Evaluating a Limit (without L'Hopital's rule)

Question

I just got this limit problem. It is easy but there is an instruction to solve this limit without L'Hopital's rule.

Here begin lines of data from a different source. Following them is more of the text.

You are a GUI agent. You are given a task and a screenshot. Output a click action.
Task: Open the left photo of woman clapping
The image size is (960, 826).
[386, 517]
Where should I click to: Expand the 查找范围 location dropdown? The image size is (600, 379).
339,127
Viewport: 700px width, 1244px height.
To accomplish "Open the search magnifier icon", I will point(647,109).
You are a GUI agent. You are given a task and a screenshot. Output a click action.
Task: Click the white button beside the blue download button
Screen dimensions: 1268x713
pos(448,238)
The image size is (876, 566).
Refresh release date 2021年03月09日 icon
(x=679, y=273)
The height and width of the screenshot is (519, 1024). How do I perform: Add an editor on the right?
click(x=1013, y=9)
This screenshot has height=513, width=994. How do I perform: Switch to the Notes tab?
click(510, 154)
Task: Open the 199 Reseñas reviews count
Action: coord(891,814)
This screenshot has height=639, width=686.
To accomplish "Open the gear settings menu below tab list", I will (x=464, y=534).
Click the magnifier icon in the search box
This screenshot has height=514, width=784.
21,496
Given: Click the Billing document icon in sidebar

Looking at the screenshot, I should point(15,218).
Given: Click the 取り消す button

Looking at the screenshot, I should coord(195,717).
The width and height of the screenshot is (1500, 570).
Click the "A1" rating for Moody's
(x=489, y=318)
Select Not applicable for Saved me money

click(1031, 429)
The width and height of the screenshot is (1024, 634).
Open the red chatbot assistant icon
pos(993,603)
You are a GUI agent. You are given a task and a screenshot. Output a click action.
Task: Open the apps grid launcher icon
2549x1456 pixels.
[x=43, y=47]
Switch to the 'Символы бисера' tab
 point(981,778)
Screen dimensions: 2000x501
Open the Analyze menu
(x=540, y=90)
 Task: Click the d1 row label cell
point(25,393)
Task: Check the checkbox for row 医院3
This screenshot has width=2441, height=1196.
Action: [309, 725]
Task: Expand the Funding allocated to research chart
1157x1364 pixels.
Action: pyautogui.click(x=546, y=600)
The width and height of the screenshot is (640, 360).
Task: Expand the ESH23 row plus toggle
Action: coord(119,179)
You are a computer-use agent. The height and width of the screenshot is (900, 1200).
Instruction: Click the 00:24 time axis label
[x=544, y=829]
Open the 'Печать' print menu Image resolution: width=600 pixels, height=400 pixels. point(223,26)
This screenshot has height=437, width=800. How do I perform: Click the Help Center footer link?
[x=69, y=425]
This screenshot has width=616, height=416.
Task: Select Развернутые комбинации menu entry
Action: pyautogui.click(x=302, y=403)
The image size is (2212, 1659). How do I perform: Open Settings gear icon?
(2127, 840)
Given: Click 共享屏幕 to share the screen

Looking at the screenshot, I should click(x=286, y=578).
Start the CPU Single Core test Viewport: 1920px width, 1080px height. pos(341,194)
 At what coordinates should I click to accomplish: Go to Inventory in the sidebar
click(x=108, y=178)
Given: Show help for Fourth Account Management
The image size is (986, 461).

How can I derived this?

$$\lim_{x\to 0} \left(\frac{1}{\sin^2(x)} + \frac{\cos^2(x)}{\sin^2(x)} - \frac{2}{x^2}\right)$$

Answer 1

$\begin{align} \lim_{x\to 0} \left(\frac{1}{\sin^2(x)} + \frac{\cos^2(x)}{\sin^2(x)} - \frac{2}{x^2}\right)&=\lim_{x\to 0} \left(\frac {x^2+x^2\cos^2x-2\sin^2x}{x^2\sin^2x} \right)\\ &=\lim_{x\to 0} \left(\frac {2x^2-x^2\sin^2x-2\sin^2x}{x^2\sin^2x} \right)\\ &=-1+\lim_{x\to 0} \left(\frac {2(x-\sin x)(x+\sin x)}{x^2\sin^2x} \right)\\ &=-1+\lim_{x\to 0} \left(\frac {2(x-(x-\frac{x^3}6+O(x^5)))(x+x+O(x^3))}{x^2(x+O(x^3))^2} \right)\\ &=-1+\lim_{x\to 0} \left(\frac{(\frac{x^3}3+O(x^5))(2x+O(x^3))}{x^4+O(x^6)} \right)\\ &=-1+\lim_{x\to 0} \left(\frac{\frac23x^4+O(x^6)}{x^4+O(x^6)} \right)\\ &=-1+\lim_{x\to 0} \left(\frac{\frac23+O(x^2)}{1+O(x^2)} \right)\\ &=-1+\frac23\\ &=-\frac13 \end{align}$

Answer 2

\begin{eqnarray} \mathcal L &=& \lim_{x\to 0}\left(\frac1{\sin^2x} + \frac{\cos^2x}{\sin^2x}-\frac2{x^2}\right)=\\ &=&\lim_{x\to 0} \left(\frac2{\sin^2x}-1-\frac2{x^2}\right)=\\ &=& 2\lim_{x\to 0}\left(\frac{x^2-\sin^2x}{x^2\sin^2x}\right)-1=\\ &=&2\lim_{x\to 0}\left(\frac{x^2-\sin^2x}{x^4}\right)-1=\\ &=&2\lim_{x\to 0}\left(\frac{x+\sin x}{x}\cdot\frac{x-\sin x}{x^3}\right)-1=\\ &=& 4\underbrace{\lim_{x\to 0}\left(\frac{x-\sin x}{x^3}\right)}_{\mathcal{L_1}}-1. \end{eqnarray} There are nice ways to find $$\mathcal L_1 = \frac16,$$ such as this one. Hence $\mathcal L = -\frac13$.